Grinding the Stream: Extra Secret YouTube Edition (2 of 2)
Updated: May 11
Welcome back for the for-real final entry in the Grinding the Stream database. Or, like I said the other day, at least the final entry for this spring's social distancing spree. I'm not sure this isn't going to become a seasonal thing yet – either for the fun of it or because we have to quarantine again. Anyway, I ran out of official streaming stuff to talk about about, so I've come up with a list of great cult movies that are available to stream on YouTube.
Obviously, most of these have been unofficially uploaded, so the quality is all over the place. There also might be unresolved legal issues that mean the videos are hit with copyright strikes and gone from YouTube before this even goes live. With that in mind, I will try to remember to delete entries as realistic, legal alternatives arise. I'm not holding my breath for most of these, though.
Footprints (Italian: Le Orme; aka: Footprints on the Moon; Luigi Bazzoni and Mario Fanelli [uncredited], 1975)
Now that Giulio Questi’s Death Laid an Egg (Italian: La morte ha fatto l'uovo, 1968) has seen multiple Blu-ray and streaming releases (noting that the UK BD from Nucleus Films is the only way to see that film entirely uncut), Luigi Bazzoni and Mario Fanelli’s dreamy and paranoid Footprints is (arguably) the last giallo classic begging for wider acknowledgment. In the UK, Shameless Screen Entertainment released an affordable DVD, but it’s not available to most in the states. The Koch Blu-ray from Germany is also essentially a DVD transfer, so, until someone scores the rights and remasters it, check out this so-called hidden gem.
The House with Laughing Windows (Pupi Avati, 1976)
Multi-genre veteran Avati’s one true giallo isn’t as rarely seen as Footprints, but it’s still hard to find and surely one of the genre’s final masterpieces, before disappearing in favor of straight horror and the eventual death throes of Italian exploitation. It’s also one of a handful of great gialli that I think plays for arthouse enthusiasts that otherwise don’t enjoy violent thrillers. The Image Entertainment DVD has been OOP, but, if you happen to have multi-region capabilities, Shameless again has an affordable DVD available to import.
More American Horror and Exploitation
Faster Pussycat, Kill! Kill! (Russ Meyer, 1965)

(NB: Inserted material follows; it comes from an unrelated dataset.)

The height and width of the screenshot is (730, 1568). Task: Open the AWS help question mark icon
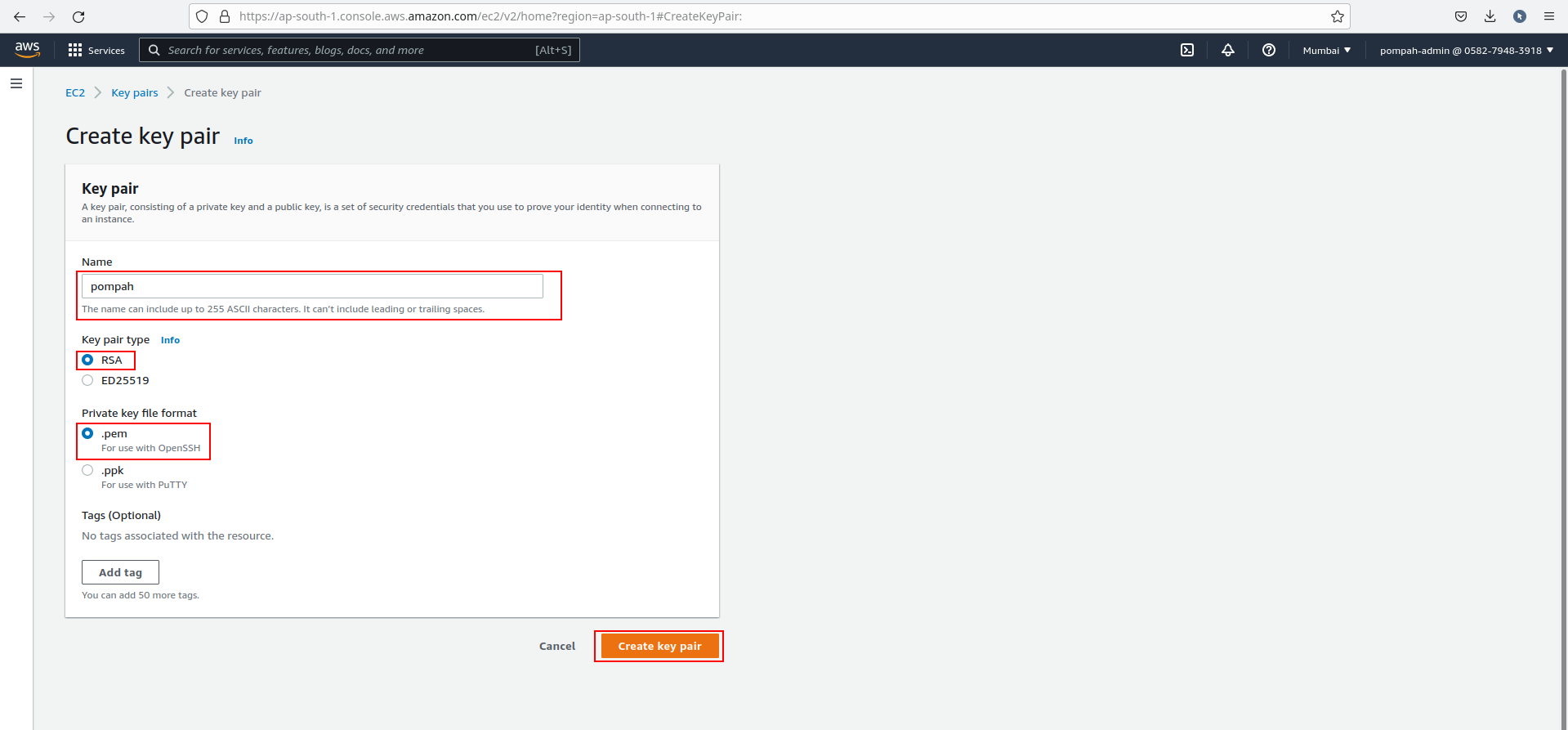(1268, 50)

I can’t remember the specifics, but Russ Meyer’s movies remain only officially available in the US via the RM Films International website, where they are not cheap. It’s a shame. Kind souls continue uploading the quintessential Meyer movie, Faster Pussycat, Kill! Kill!, to YouTube, though. In HD, no less.
I Miss You Hugs and Kisses (Murray Markowitz, 1978)
This mix of made-for-TV trash and R-rated violence is mostly remembered as one of the entries on the British Video Recordings Act 1984’s list of banned films, otherwise known as the “Video Nasties.” Honestly, it might be too inept for any but Video Nasty completists to enjoy, but I find its goofball qualities quite entertaining.
The Black Room (Elly Kenner and Norman Thaddeus Vane, 1982)
I don’t know why The Black Room hasn’t had an official home video release since the VHS days, but this thoughtful, strange, and incredibly ambitious mega-low-budget feature is well worth a YouTube peak. Fans of particularly melodramatic, metaphor-heavy vampire movies should definitely check it out, despite the lacking video quality.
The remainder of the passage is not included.